Qui sont les monstres ? Emil Ferris elle-même, accouchant de créatures grinçantes, exorcisant ses peurs, ses fantasmes, les prédateurs humains et sexuels, les minorités rejetées, les survivants et agents de l’Holocauste… Voilà ce que pense Karen à propos de son frère Deeze, qui a «  des cadavres dans son placard » : « L’amour est une sorte de monstre, voire le monstre le plus bizarre en liberté. Et si vous pensez que l’amour ça déchire pas les gens en lambeaux sanglants… Vous avez tort ! » Autour de Karen, roulent « les sales rouages de la machinerie de la nuit »…
L’ouvrage prétend être en partie autobiographique, menacé par le pire de notre monde et du surnaturel, magnifié par des crayons virtuoses.

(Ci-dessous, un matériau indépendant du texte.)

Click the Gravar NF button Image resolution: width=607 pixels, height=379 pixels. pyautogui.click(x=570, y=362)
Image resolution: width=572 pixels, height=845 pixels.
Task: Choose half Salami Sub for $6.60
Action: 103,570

Les allusions à des œuvres d’art, à la littérature, fourmillent, sans compter la religion, le satanisme, Dracula et Frankenstein… Onirique et cauchemardesque, caricatural, parodique, souvent tendre, morbide et psychologique, voire psychanalytique, le baroque opus, que l’on se concentre sur les textes ou sur les images, inséparables, n’ennuie pas un instant, nous emportant dans un maelstrom visuel et intellectuel proliférant.
Pensons à l’expressionnisme allemand, à M le Maudit de Fritz Lang, par exemple. Art Spiegelman, l’auteur de Maus (cette bande dessinée où des chats nazis persécutent des souris juives) ne tarit pas d’éloges sur les monstres trop humains qui sont les excroissances vénéneuses du cerveau d’Emil Ferris. La romancière et graphiste, née à Chicago en 1962, fut mère célibataire, longuement handicapée par un virus, consacra cinq années à son œuvre, sans se préoccuper des standards de la bande dessinée, bousculant l’espace des pages. Tout ceci contribue à l’univers unique de ce surgeon du romantisme noir et du gothique anglais surgi du stylo-bille d’une femme qui éleva une ode à la ténacité artistique ; au point de travailler aujourd’hui à un « Second livre » !

Thierry Guinhut

Moi ce que j’aime, c’est les monstres, Livre premier,
d’Emil Ferris, traduit de l’anglais (États-Unis) par Jean-Charles Khalifa
Monsieur Toussaint Louverture, 416 pages, 34,90

Chasse aux créatures Par Thierry Guinhut
Le Matricule des Anges n°196 , septembre 2018.